Изменить стиль страницы

Так продолжалось несколько дней. Земский сначала грозил арестом, а потом и в самом деле посадил Балхона в кутузку. Из окна кутузки Балхон угрюмо высунул свою дремучую бороду. Труба его умолкла, и земский первую ночь спал спокойно.

Но на другой день бабья демонстрация подступила к квартире земского начальника. Бабы вперебой загалдели:

— Ослободи Балхона, а коли не нравится — сымай другую квартиру!

— Кто же нас будить-то будет? Ты, что ли?

— На подпасков пронадеешься — без скотины останешься...

Бабы победили: земский переехал на край села, а труба Балхона вновь загремела над Палехом.

Иконописец Ксенофонт Баранов жил еще в то время, когда не было железных дорог.

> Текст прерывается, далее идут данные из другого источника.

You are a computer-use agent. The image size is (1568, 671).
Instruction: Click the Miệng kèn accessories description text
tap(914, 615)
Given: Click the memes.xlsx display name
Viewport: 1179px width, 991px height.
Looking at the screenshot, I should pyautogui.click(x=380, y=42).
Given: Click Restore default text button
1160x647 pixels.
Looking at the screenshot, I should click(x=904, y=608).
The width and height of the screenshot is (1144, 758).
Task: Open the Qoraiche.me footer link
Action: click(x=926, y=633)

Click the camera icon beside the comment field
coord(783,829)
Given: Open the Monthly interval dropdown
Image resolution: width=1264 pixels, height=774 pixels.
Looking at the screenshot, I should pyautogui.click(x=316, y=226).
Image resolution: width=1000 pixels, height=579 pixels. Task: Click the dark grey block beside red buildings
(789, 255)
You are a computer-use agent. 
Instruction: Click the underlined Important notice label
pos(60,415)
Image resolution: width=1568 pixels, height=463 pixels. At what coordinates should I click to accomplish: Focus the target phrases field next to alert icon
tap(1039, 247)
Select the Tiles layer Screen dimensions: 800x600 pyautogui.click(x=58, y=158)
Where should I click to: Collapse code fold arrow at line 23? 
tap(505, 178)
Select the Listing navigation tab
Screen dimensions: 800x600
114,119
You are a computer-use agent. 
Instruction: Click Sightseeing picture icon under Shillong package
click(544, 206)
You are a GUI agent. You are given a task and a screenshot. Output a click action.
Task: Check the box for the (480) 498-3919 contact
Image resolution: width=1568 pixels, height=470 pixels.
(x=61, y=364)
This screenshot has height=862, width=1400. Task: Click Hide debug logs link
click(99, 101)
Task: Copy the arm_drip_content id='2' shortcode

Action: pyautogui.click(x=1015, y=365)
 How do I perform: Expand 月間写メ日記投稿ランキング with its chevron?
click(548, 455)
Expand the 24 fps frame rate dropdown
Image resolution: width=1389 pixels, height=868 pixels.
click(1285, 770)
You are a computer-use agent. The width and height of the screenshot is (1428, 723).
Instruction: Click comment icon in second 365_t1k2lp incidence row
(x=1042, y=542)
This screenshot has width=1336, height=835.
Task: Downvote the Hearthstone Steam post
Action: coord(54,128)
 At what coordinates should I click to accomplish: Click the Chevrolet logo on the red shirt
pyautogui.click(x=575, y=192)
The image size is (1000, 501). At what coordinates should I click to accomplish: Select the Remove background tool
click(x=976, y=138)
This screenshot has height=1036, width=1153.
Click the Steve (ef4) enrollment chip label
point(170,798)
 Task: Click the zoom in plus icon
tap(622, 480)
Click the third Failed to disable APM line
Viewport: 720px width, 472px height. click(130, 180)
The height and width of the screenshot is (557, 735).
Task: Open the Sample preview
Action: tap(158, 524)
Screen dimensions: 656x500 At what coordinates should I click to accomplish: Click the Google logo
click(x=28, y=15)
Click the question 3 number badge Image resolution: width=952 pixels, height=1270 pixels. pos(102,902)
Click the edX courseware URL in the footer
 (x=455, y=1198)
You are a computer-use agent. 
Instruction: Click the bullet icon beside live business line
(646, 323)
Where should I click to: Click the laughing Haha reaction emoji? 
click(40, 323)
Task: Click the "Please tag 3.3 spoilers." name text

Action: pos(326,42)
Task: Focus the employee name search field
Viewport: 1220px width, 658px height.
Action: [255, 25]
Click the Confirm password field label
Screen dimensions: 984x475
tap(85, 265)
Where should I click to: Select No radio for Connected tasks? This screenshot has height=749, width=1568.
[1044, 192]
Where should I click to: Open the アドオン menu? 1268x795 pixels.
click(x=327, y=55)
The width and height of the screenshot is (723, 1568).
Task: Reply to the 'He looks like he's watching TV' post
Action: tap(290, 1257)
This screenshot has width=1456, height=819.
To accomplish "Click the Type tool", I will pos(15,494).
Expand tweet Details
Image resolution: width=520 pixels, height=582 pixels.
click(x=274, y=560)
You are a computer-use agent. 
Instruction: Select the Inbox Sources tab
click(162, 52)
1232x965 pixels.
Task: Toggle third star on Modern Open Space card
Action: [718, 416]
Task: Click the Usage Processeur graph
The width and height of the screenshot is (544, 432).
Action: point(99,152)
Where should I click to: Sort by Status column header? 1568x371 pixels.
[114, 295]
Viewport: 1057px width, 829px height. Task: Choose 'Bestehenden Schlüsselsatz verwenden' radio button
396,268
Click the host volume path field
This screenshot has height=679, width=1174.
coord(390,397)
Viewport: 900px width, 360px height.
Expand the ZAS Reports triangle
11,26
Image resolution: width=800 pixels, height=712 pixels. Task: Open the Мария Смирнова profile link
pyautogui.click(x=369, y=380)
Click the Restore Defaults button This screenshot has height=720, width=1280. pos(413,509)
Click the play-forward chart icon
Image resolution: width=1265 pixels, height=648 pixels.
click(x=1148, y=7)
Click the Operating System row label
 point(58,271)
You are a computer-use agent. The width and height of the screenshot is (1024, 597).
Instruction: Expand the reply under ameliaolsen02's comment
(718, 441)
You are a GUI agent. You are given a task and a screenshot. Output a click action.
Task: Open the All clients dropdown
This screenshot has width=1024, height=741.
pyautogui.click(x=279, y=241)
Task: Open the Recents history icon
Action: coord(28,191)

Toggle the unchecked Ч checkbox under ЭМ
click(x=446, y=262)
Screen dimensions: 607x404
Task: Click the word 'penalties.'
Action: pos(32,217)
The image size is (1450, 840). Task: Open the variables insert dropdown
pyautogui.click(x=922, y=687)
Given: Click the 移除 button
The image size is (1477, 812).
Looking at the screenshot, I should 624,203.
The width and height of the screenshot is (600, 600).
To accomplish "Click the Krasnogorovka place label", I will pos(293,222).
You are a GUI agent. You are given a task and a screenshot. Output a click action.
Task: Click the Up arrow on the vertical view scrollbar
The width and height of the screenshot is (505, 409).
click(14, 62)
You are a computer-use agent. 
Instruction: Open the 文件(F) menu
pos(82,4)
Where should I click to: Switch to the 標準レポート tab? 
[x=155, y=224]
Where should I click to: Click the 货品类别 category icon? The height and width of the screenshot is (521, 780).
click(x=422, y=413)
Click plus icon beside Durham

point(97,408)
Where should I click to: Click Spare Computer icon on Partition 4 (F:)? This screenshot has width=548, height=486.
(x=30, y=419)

Но память о нем сохранилась и посейчас. Мастером он был неторопливым, но старательным и при этом очень уважал свое время. Один его поступок до сих пор вызывает улыбку на лицах палешан.

По дороге из Питера в Казань Ксенофонт зашел в Палех и постучал в окно своей избы. Когда обрадованная старушка-жена распахнула окно, Баранов протянул ей узелок и спокойно сказал:

— На-ка вот, старуха, постирай белье. Из Казани я зайду за ним.

И тем же неторопливым шагом — шагом делового человека, уверенного в своих силах, двинулся на долгие месяцы в далекую Казань.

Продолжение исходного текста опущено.